Directions for this task: Give the entries from the start of the records through the line with "coord(271,558)" as a two-column CSV with the columns request and answer. Use one row per entry, put each field in quotes, and replace line breaks with spaces.
Begin Information provided
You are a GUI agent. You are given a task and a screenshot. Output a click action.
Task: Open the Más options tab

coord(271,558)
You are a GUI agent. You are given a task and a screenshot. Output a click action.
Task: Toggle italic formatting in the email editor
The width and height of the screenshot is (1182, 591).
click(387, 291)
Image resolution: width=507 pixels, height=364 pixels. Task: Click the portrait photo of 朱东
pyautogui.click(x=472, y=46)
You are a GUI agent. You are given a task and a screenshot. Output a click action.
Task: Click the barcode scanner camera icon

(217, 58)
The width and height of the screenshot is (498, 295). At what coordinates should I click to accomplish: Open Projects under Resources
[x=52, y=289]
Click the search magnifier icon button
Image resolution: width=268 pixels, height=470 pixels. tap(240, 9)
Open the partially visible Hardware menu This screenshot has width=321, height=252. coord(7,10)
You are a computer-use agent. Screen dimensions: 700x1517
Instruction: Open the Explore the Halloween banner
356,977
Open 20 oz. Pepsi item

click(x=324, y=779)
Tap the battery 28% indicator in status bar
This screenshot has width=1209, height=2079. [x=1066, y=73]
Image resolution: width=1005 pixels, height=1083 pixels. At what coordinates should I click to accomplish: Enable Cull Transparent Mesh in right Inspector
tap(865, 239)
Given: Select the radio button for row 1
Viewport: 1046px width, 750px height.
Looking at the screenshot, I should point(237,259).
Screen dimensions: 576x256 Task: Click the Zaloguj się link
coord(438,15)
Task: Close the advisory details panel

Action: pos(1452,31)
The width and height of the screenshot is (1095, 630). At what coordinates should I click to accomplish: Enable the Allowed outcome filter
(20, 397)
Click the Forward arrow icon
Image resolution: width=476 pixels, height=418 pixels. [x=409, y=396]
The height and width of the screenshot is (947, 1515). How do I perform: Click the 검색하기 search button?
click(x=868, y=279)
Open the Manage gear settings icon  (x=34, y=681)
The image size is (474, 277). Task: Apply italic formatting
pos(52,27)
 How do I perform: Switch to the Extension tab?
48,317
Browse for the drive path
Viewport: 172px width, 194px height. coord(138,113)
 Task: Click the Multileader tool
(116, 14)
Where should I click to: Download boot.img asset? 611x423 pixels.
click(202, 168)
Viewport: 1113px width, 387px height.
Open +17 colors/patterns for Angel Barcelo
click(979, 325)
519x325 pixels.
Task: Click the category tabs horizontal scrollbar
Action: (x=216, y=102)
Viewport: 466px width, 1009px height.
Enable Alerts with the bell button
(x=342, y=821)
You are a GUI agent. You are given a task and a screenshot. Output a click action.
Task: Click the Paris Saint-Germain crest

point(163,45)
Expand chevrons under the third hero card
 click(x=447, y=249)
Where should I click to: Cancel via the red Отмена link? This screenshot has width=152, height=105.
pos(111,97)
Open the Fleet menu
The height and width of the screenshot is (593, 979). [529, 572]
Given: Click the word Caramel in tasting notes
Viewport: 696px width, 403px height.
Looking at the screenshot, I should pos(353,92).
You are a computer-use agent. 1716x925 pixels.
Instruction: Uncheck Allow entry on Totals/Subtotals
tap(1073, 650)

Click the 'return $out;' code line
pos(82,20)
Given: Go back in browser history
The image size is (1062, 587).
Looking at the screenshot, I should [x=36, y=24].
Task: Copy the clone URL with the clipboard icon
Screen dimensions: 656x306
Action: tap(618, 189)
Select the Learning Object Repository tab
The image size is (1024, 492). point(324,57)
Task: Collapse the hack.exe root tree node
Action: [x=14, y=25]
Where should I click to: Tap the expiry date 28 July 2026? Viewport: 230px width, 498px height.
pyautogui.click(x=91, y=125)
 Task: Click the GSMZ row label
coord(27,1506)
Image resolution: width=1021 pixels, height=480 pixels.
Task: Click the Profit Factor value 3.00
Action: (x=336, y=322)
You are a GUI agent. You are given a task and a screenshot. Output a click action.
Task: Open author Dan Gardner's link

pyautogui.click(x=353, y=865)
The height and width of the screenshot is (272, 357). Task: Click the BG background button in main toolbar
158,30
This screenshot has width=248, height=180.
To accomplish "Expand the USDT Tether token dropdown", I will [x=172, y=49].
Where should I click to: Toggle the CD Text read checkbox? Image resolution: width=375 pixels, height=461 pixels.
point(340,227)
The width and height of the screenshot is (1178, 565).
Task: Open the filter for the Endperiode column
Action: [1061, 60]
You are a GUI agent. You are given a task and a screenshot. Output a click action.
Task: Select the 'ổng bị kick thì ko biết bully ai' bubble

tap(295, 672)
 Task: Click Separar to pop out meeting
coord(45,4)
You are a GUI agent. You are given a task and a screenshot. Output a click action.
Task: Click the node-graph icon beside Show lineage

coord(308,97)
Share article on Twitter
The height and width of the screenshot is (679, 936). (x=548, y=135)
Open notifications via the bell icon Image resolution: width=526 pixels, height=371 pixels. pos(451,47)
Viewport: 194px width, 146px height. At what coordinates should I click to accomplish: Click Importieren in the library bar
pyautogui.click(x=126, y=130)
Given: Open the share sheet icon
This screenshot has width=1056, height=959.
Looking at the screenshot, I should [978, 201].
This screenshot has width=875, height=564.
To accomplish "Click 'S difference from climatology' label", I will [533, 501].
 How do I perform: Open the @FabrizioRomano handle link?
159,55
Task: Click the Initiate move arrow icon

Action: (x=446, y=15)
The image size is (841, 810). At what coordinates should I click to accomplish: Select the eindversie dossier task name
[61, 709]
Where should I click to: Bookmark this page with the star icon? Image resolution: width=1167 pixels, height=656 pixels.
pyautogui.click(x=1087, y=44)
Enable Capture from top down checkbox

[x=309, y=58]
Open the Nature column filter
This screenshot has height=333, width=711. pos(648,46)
End Information provided
Final answer:
request,answer
"You are a GUI agent. You are given a task and a screenshot. Output a click action. Task: Open the Más options tab","coord(271,558)"